> _WORK ORDER_: In the data that follows, find the line with "Task: Click the"; transcribe it, every later line up to the one with "The image size is (1080, 546).", and that line as well, exactly and with no others.

> _RECORDS PROVIDED_:
= Beginning of Section =

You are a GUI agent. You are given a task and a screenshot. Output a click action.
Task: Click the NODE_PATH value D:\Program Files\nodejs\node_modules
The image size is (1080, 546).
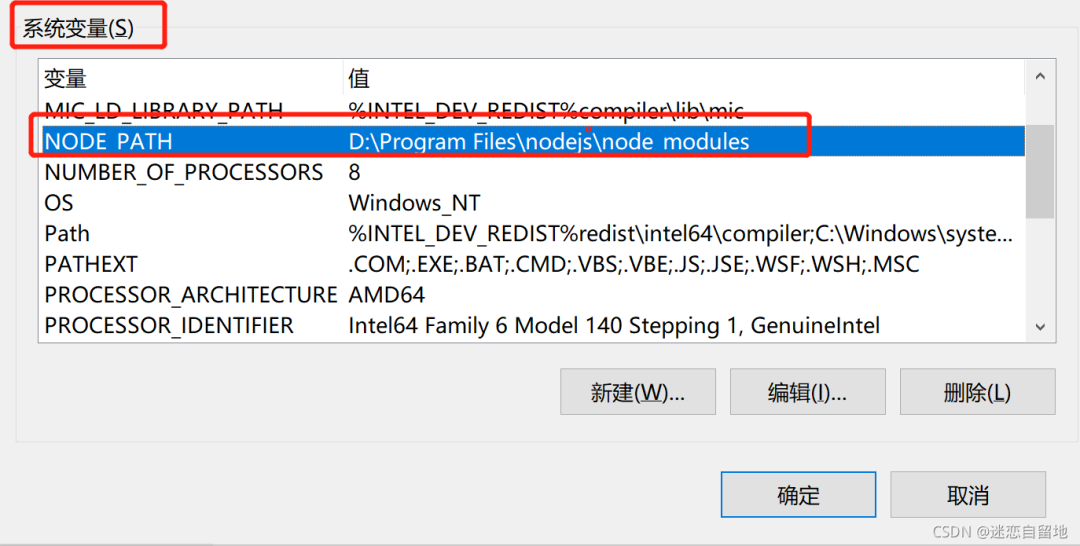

= End of Section =
= Beginning of Section =

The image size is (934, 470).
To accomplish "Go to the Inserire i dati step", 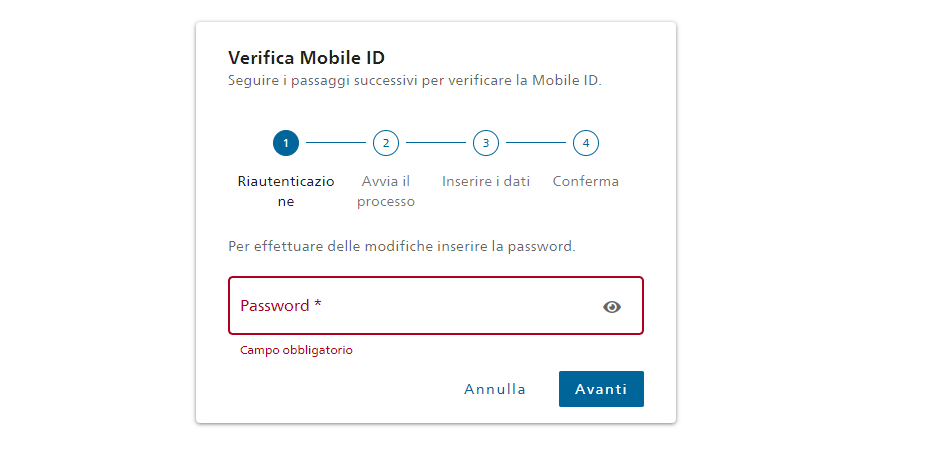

= End of Section =

> _FINAL ANSWER_:
Task: Click the NODE_PATH value D:\Program Files\nodejs\node_modules
The image size is (1080, 546).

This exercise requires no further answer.